All too often, holiday celebrations make for health hassles. Partygoers suffer heartburn and hangovers, travelers are stricken with tummy troubles and everyone gets stressed to excess.

Here are some tips for preventing holiday health problems -- plus easy home remedies for fast relief from the season's biggest complaints.

7' 10 ways to avoid digestive distress Overindulging -- especially in certain foods -- is the No. 1 cause holiday health problems such as bellyaches and heartburn, says Dr. Richard N. Podell, an attending physician at Overlook Hospital in Summit, N.J.

Here's how to sidestep such seasonal sufferings:

* Avoid foods that relax the sphincter muscle at the entrance to the stomach, triggering heartburn. Chief offenders: spicy foods, onions, garlic, coffee (even decaf), peppermint, chocolate, alcohol.

* Consume high-fat fare such as eggnog and turkey with skin in moderation. They can cause belching and nausea.

* When scheduling holiday dinners, leave at least two hours between dessert and bedtime.

* If you have problems with stomach upset, avoid aspirin and ibuprofen, which can add to irritation. For pain relief, take acetaminophen.

The eating-light tips below will not only prevent stomach upset, but also help you cut back on calories that are quickly converted to fat, according to Linda Van Horn, an associate professor of preventive medicine at Northwestern University Medical School in Chicago.

* Take your own favorite low-fat, low-calorie dish to potluck dinners.

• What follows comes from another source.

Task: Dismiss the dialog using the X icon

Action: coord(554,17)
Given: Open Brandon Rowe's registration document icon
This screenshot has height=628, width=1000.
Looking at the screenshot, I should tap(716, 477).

* Survey the entire spread before filling your plate. Fried crab cakes with tartar sauce will be easier to resist once you spot chilled shrimp with cocktail sauce.

* Make diet-wise food swaps: part-skim mozzarella instead of Brie; chestnuts for mixed nuts; skinless turkey breast instead of goose with skin; rice rather than sausage stuffing; parsleyed new potatoes for potatoes au gratin; pumpkin pie for pecan; a candy cane instead of marzipan.

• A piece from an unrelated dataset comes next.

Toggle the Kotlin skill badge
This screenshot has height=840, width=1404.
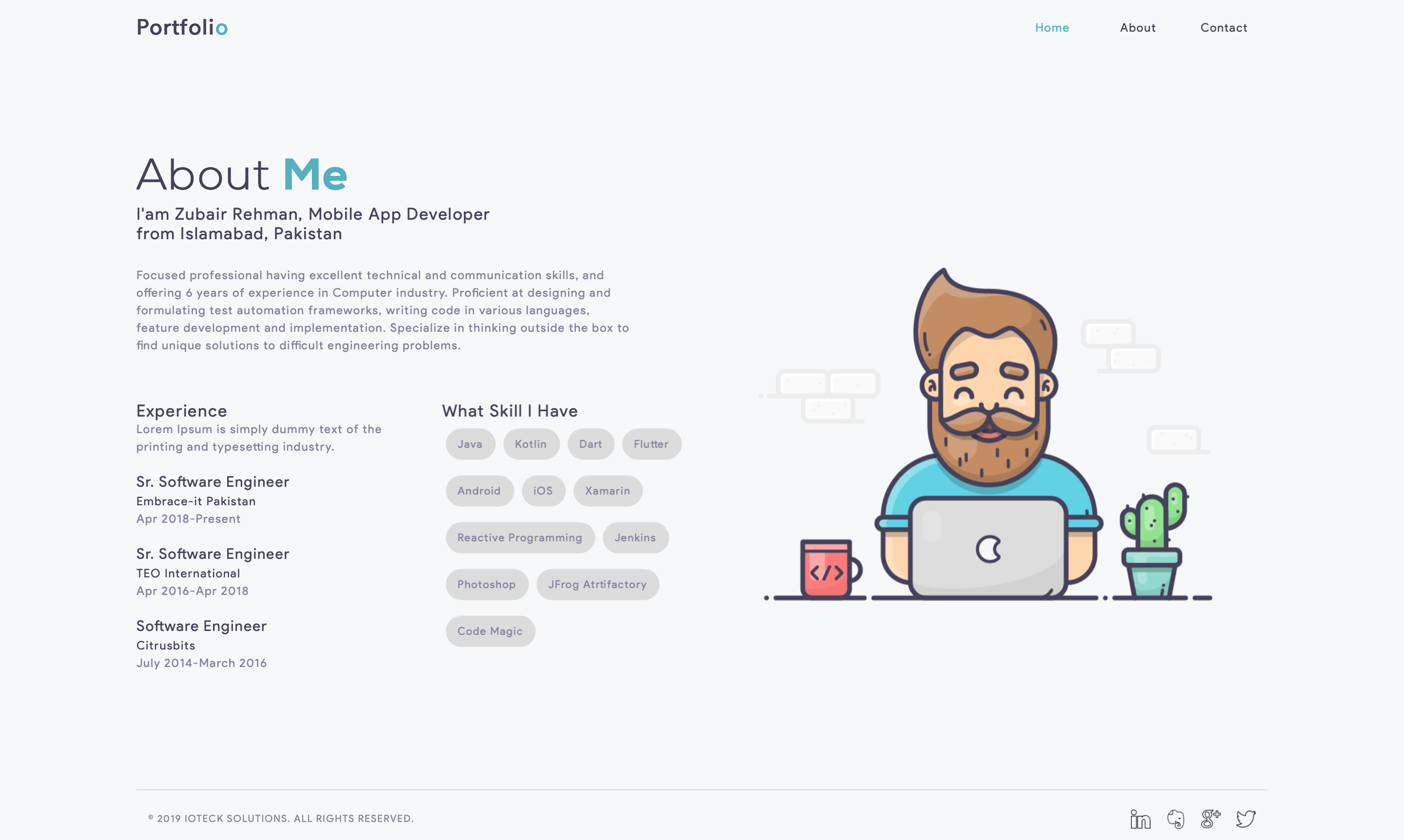530,443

* Indulge your passion, a little. A single chocolate truffle is more satisfying and less fattening than seven ho-hum chocolate Santas.

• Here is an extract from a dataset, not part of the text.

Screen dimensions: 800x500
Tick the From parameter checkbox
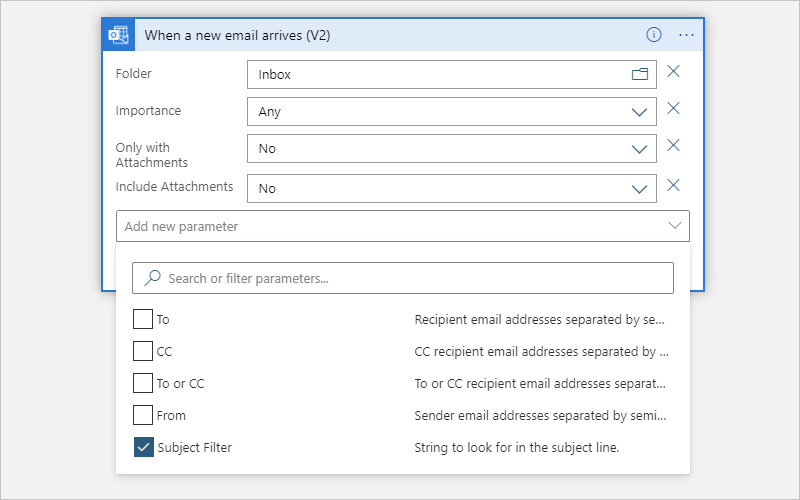[x=143, y=415]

* Keep low-cal treats in your refrigerator. It's easier to resist a rich mousse served at a party when you have sugar-free pudding at home.

L * Let party food replace -- not supplement -- regular meals.

. Prevent hangovers: 5 hints Too much alcohol packs a caloric punch and may lead to morning-after hangover. How to control intake:

* Before a party, decide to limit your alcohol intake to two or three drinks, spaced an hour apart.

* Choose diluted drinks -- a spritzer instead of wine, for example.

* To slow alcohol absorption, eat something high in protein or complex carbohydrates, such as low-fat cheese, whole-grain bread or pretzels, before you drink.

* Avoid sweets while drinking and also sugary alcoholic beverages such as eggnog and liqueurs. Sugar speeds booze into the bloodstream.

* Alcohol is a diuretic. Before bed, rehydrate with 12 ounces of water for each alcoholic drink consumed.

# 8 mood boosters You're --ing through stores, decking the halls, addressing envelopes late at night. Are you having fun or feeling stressed out? Or maybe you feel blue at this time of year.

Below, from Dr. Paul J. Rosch, the president of the American Institute of Stress in Yonkers, N.Y., are suggestions for soothing body and soul:

* Breathe deeply: Slowly inhale through your nose, expanding abdomen before letting air fill chest. Exhale slowly. Repeat five times.

* To relieve muscle tension, clench fists and hold five seconds, then relax. Now tense and relax arms, forehead, shoulders, abdomen, back, legs, feet. Repeat sequence three times.

* For added relief, visualize a relaxing scene -- a calm ocean or flowering meadow, for example -- while doing the above two exercises.

* Feeling overwhelmed? A brisk walk will give you time alone and help to dissipate adrenalin, the hormone that makes your heart race and blood pressure rise.

* Listen to your favorite music. Some studies suggest that music with a very slow, repetitive beat -- New Age, classical or easy-listening, for example -- has a calming effect.

* Lack of daylight can darken moods and increase anxiety in some people. Leave curtains open. Move your desk close to a window.

* Try to keep your expectations in line with reality. Don't be disappointed if your holiday isn't perfect.

* If you're feeling lonely, arrange a telephone conference call with distant relatives, fix a meal for the homeless, join a group for caroling or invite friends over for a potluck dinner.

' 10 ways to energize Does sacrificing sleep seem the only way to find time for holiday baking?

"Chronically shortchanging sleep makes you more vulnerable to illness and interferes with mental performance," Dr. Podell says.

Below are his suggestions for increasing energy and improving the quality of your sleep.

* Lunch on protein foods such as skinless poultry or fish and complex carbohydrates such as pasta and vegetables. These keep blood-sugar levels on an even keel, maximizing energy.